The formation of ice crystals within the skin and underlying tissues causes the affected area to appear white or greyish-yellow in colour. Pain may be present in the early stages but often decreases as the condition progresses. In many cases, the affected part feels extremely cold and numb, sometimes accompanied by tingling, stinging, or aching sensations. The individual may not even realize that frost-bite has occurred until it is pointed out by someone else.

In cases of superficial frost-bite, the surface of the skin feels hard while the underlying tissue remains soft when gently pressed. However, in deep and unthawed frost-bite, the area feels completely hard and solid and cannot be depressed. It remains cold and numb, and within 12 to 36 hours, blisters may develop both on the surface and in deeper tissues. As the affected area thaws, it becomes red and swollen. In severe cases, gangrene may develop, leading to tissue death (necrosis). The exact severity of frost-bite can only be determined over time. Fortunately, the treatment approach is generally similar for most types, except for superficial frost-bite, which should be thawed immediately to prevent deeper injury. However, a frozen limb should never be thawed unless proper facilities are available to ensure rapid and controlled rewarming.

Treatment of frost-bite follows three main stages: first aid, rapid rewarming, and post-treatment care. The primary aim of first aid is to move the patient to a location where proper medical treatment is available as quickly as possible and then begin rewarming. A person with frost-bitten feet may still be able to walk long distances without immediate harm, but once rewarming has started, it must be continued without interruption. Walking on partially thawed tissues or allowing them to refreeze can cause severe damage. During transport and initial care, alcohol must not be given, as it interferes with circulation and increases heat loss. Ointments and creams should also not be applied at this stage.

■ SOURCE INFORMATION
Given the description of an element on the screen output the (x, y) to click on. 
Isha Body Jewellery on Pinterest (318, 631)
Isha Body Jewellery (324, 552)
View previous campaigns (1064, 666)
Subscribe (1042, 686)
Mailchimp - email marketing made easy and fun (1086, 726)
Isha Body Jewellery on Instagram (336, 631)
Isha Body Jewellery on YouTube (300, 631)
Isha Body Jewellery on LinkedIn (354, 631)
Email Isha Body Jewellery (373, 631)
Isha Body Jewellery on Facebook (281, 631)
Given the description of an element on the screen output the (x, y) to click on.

■ WORK INSTRUCTIONS
1 > Translate this sentence from the frost-bite passage into Spanish: "As the affected area thaws, it becomes red and swollen."
2 > Write down, word for word, the part of the frost-bite passage starting with "In cases of" and going on through "and controlled rewarming.".
The rows have no connection to the frost-bite passage.

■ REPLIES
1 > A medida que la zona afectada se descongela, se enrojece y se hincha.

2 >
In cases of superficial frost-bite, the surface of the skin feels hard while the underlying tissue remains soft when gently pressed. However, in deep and unthawed frost-bite, the area feels completely hard and solid and cannot be depressed. It remains cold and numb, and within 12 to 36 hours, blisters may develop both on the surface and in deeper tissues. As the affected area thaws, it becomes red and swollen. In severe cases, gangrene may develop, leading to tissue death (necrosis). The exact severity of frost-bite can only be determined over time. Fortunately, the treatment approach is generally similar for most types, except for superficial frost-bite, which should be thawed immediately to prevent deeper injury. However, a frozen limb should never be thawed unless proper facilities are available to ensure rapid and controlled rewarming.